TEXT BLOCK:
┄┄┄┄┄┄
Project Description:

I would like to use the Boston Ujima Project Ashé Ashé Cultural Assembly Grant to fund the printing of a second edition of my project driven publication titled Brown II followed by strategic distribution and a series of four online reading and discussion events.

While working with a team of Harvard graduate students throughout 2020 at The Radcliffe Institute for Advanced Study, I guided our group in producing a volume of research that animates the legal and social implications of the Brown v. Board of Education of Topeka, Kansas II (Brown II) decision of 1955 with emphasis of this history in the Greater Boston area. Brown II was the implementation case that followed Brown v. Board of Education of Topeka, Kansas in 1954.

Throughout the pandemic lockdowns of 2020 my team and I facilitated 8 interview conversations with Matt Cregor, staff attorney, Mental Health Legal Advisors Committee, Tomiko Brown-Nagin, dean of Harvard Radcliffe Institute, Daniel P.S. Paul Professor of Constitutional Law at Harvard Law School, and professor of history in the Faculty of Arts and Sciences at Harvard University, David J. Harris, managing director, Charles Hamilton Houston Institute for Race & Justice, Harvard Law School, Donna Bivens, education justice coordinator and director of the Boston Busing/Desegregation Project, Union of Minority Neighborhoods, Nia K. Evans, director, Boston Ujima Project, Rashida Richardson, director of policy research, AI Now Institute, Meredith Whittaker, Minderoo Research Professor, New York University, and co-founder and co-director, AI Now Institute, and Sabelo Mhlambi , technology and human rights fellow, Carr Center for Human Rights Policy at Harvard Kennedy School, and fellow, Berkman Klein Center for Internet & Society at Harvard University.

Each discussion has been edited and excerpted for publication and is accompanied by original drawings made during each meeting and images from the personal picture archives of Ruth Batson and Pauli Murray held at the Schlesinger Library for the History of Women in America. A part of the book's purpose is as a curricular referent for displaced learners and displaced historic narratives on this subject matter. (The PDF version of the publication init's entirety is attached as my work sample.)For my Ashé Ashé Cultural Assembly project I would like to work directly with Ujima communications and cultural staff to distribute 200 of these books among Ujima community members and partner orgs with a focus on Black Queer Feminist centered efforts. Once the texts have been received by mail, I would like to work with Ujima to facilitate four Book Club Assemblies via zoom where we can read aloud together from two interviews and discuss them with pairs of the interviewees. The assemblies would take place over four months during Winter and Spring of 2022.
┄┄┄┄┄┄
DATA UNDER STUDY:

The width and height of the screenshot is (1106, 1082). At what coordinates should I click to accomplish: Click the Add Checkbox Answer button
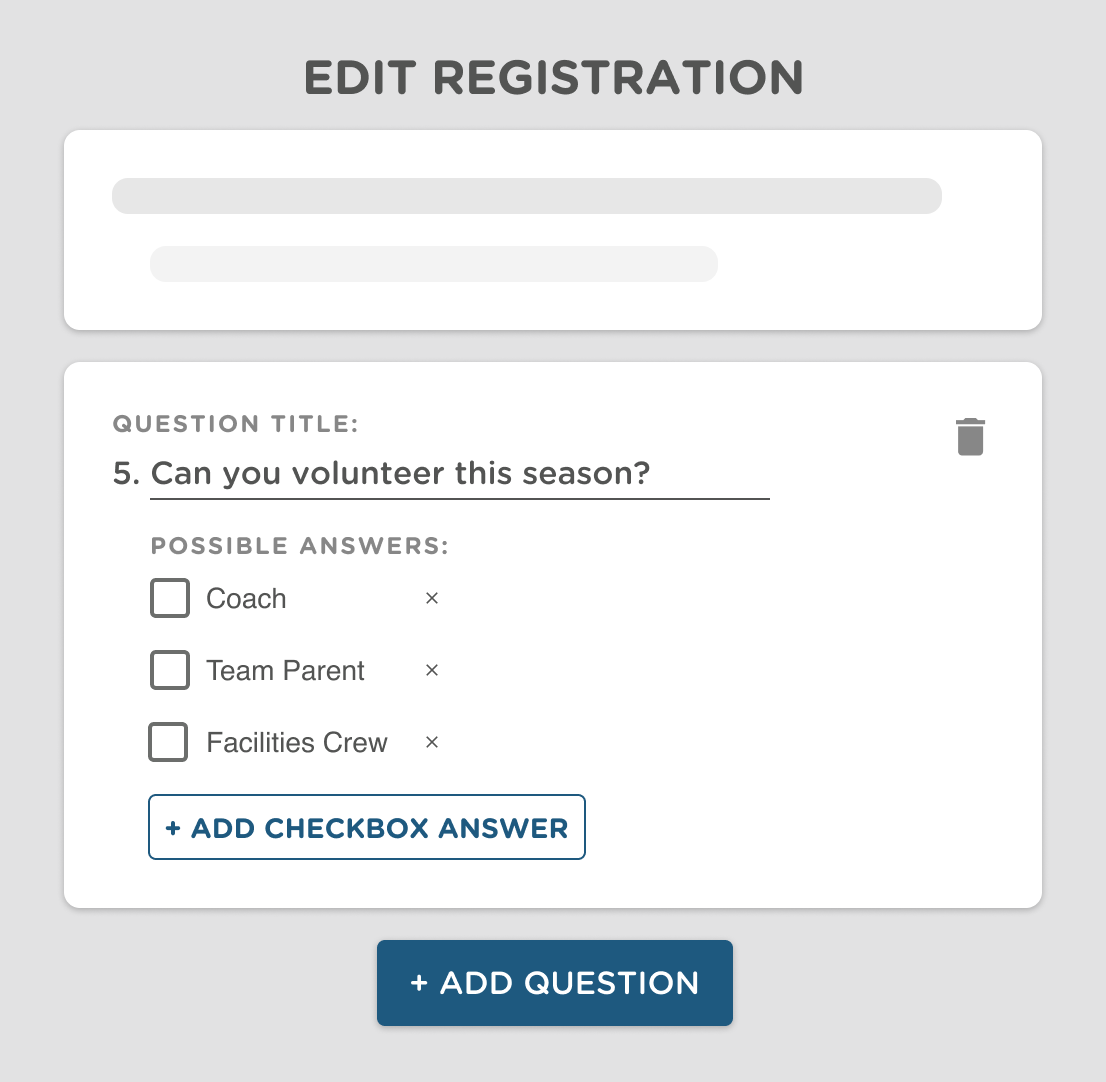(x=366, y=827)
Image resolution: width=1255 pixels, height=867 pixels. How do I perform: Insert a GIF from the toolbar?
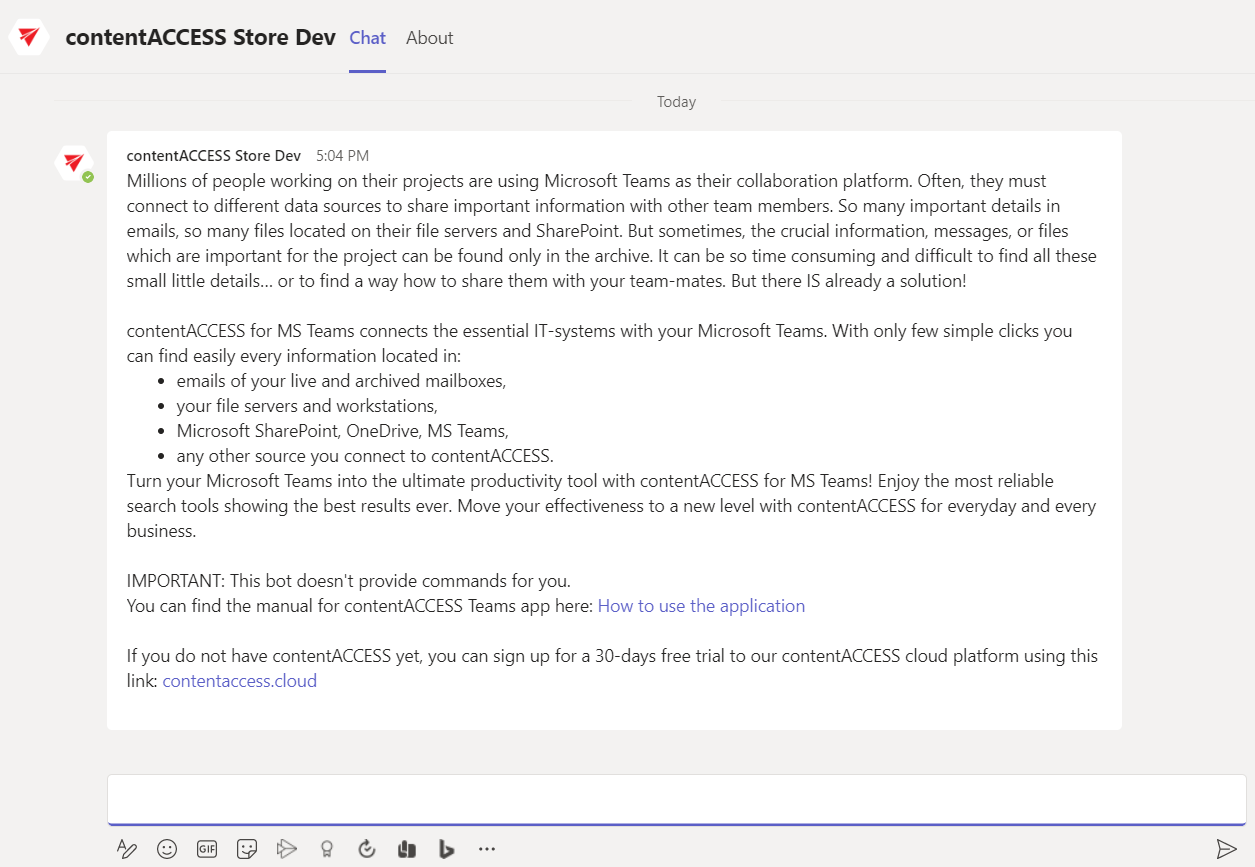pos(207,849)
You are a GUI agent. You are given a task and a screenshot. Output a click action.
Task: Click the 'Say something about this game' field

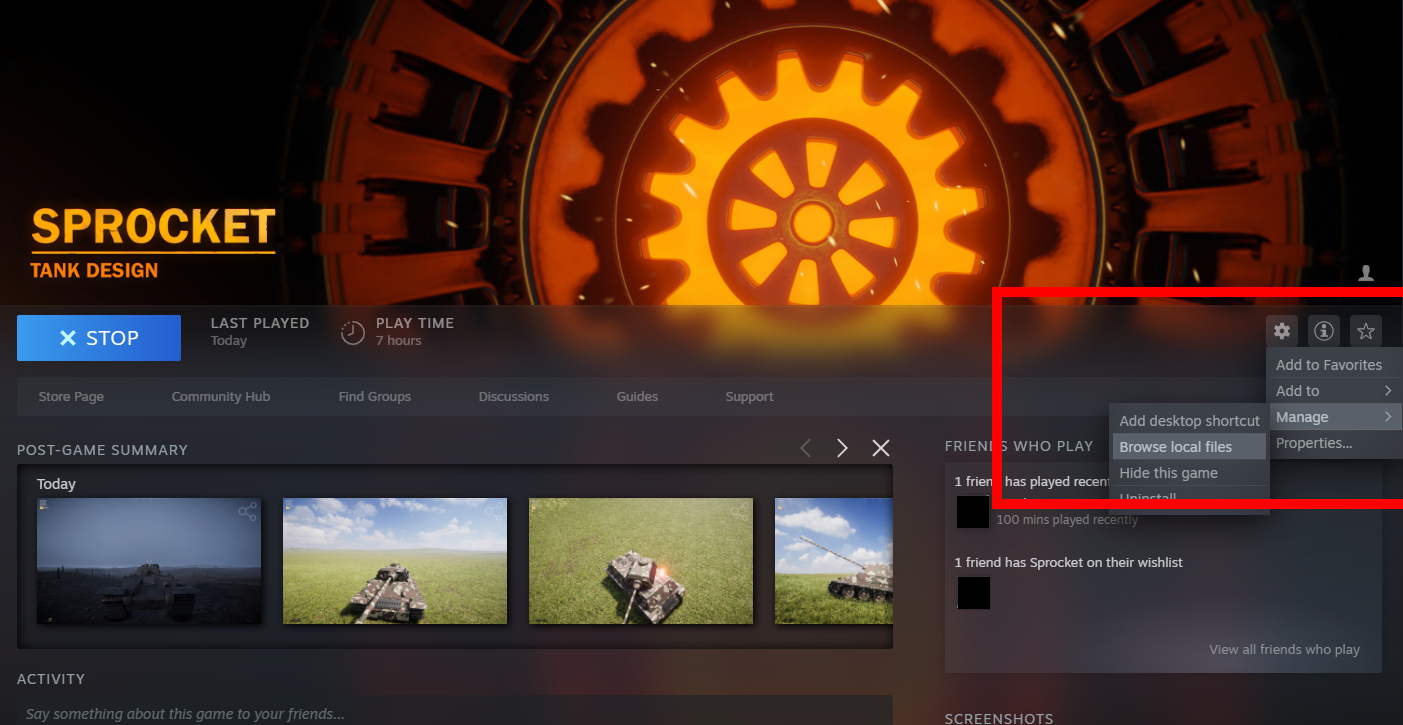point(455,713)
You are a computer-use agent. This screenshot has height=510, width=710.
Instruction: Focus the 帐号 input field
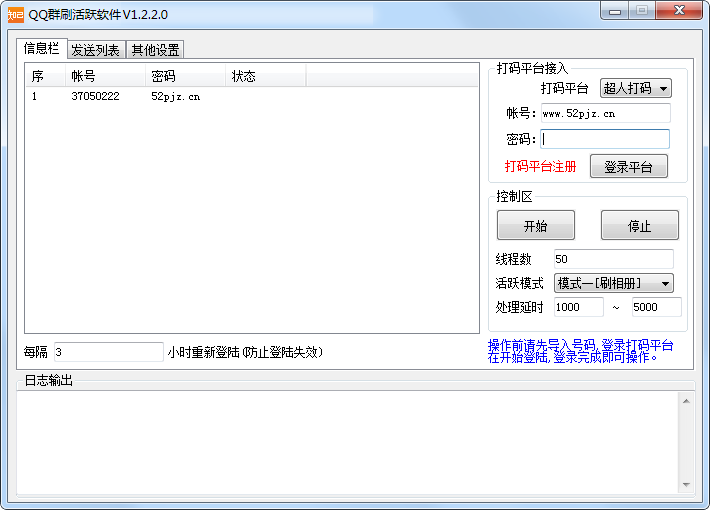coord(605,114)
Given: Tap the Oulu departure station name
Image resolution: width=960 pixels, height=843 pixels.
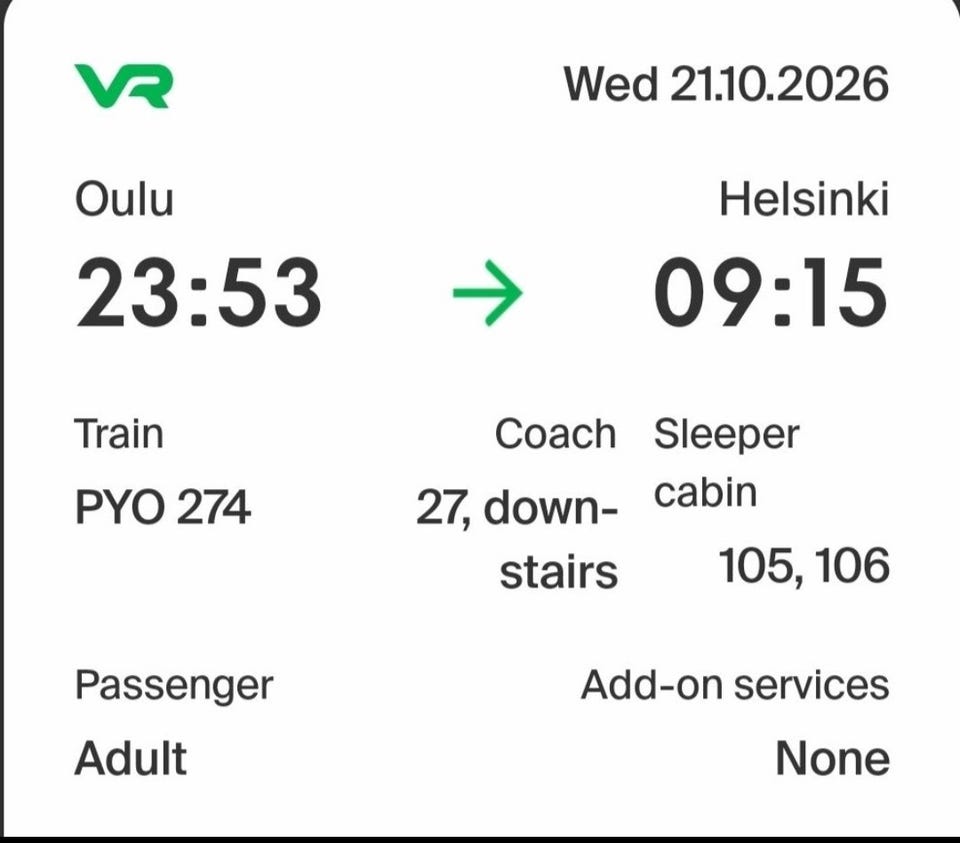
┄┄┄┄┄┄
PROBLEM 1:
Answer from the project description about the Brown II publication:
(a) In what year was the Brown II decision handed down?
(b) How many interview conversations did the team facilitate during the 2020 lockdowns?
(c) How many books does the project propose to distribute among Ujima community members and partner orgs?
PROBLEM 2: Carry on the project description about the Brown II publication, starting right after its final sentence.
The material is not needed here.

EXERCISE RESPONSE 1:
(a) 1955
(b) 8
(c) 200

EXERCISE RESPONSE 2:
I believe my project would resonate with BIPOC communities in Boston because the centerpiece inspirations for the research effort are Ruth Batson and Pauli Murray both of whom devoted their lives to the pursuit of educational equity and personal freedom for BIPOC and LGBTQIA+ communities. A number of my discussants narrate their own histories of law, organizing, and education right here in the Greater Boston Area.

I am eager to bring those people together for the first time to hear their words read aloud by community members and for all of us to then be able to discuss all that comes from these reflections and future visions with them in real time.

I have been greatly inspired by the Boston Ujima Project's Black Trust: Chuck Turner Arts and Lecture Series and by decades of work among The Combahee River Collective. Through this project I want to learn more. I believe that a publication that is placed in peoples' hands and libraries with intention and purpose can be a unifying archival object to value and prompt more focused and meaningful interactions. Thinking of culture as the things that we do the most regularly, I very much want to imagine the scope of such purposeful placement with Boston Ujima Project as culturally expansive and generous serial effort in the form of a Book Club Assembly! Thank you sincerely for your consideration.